Now, Democrats are looking at their prospects and feeling flush with possibilities. Popular former Virginia Gov. Mark Warner (D) is likely to enter his state's Senate race, possibly this week, and would be the favorite to win. Two Republicans are gearing up to run, setting in motion a potentially costly battle for the nomination. One is Rep. Tom Davis, a moderate from northern Virginia, who has a national fundraising base from his days as head of the Republicans' congressional campaign committee. The other is the conservative former Gov. Jim Gilmore, who recently dropped out of the presidential race and whose tenure as governor did not win rave reviews.

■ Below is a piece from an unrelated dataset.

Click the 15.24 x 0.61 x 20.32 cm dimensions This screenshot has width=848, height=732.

If the Republicans nominate their candidate by convention (versus a primary), Mr. Gilmore has a good shot – since conventions are attended by activists, and activists tend to be conservative. The party seems headed down the convention route, but analysts warn against counting out Mr. Davis. His hiring of hardball operative Chris LaCivita shows that he's fighting to win, says Jennifer Duffy, Senate expert at the Cook Political Report. Davis would be stronger in the general election than Gilmore, she and other analsyts say.
In Nebraska, former Sen. Bob Kerrey (D) is considering a bid to rejoin the Senate. He retired in 2001 and moved to New York to head up the progressive New School. Whether his new New York liberal persona will fly in the heartland is an open question. If former Gov. Mike Johanns (R), now secretary of Agriculture, leaves the Bush administration to run for the Senate, he could give Senator Kerrey a run for his money.

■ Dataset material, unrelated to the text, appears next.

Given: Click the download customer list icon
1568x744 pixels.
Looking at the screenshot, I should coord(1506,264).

The only other open Senate seat, in Colorado, was also vacated by a Republican, Wayne Allard, and is categorized as a tossup in the Cook Political Report.
But this is an election cycle that puts the Senate Republicans at a distinct disadvantage. The GOP is defending 22 seats versus 12 for the Democrats. The only vulnerable Democrat is Mary Landrieu of Louisiana, while the Republicans are playing defense in three other states, besides the three already mentioned: Maine, Minnesota, and New Hampshire. And two other states could become vulnerabilities for the Republicans – New Mexico, if Sen. Pete Domenici retires, and Alaska, where Sen. Ted Stevens is under investigation for corruption.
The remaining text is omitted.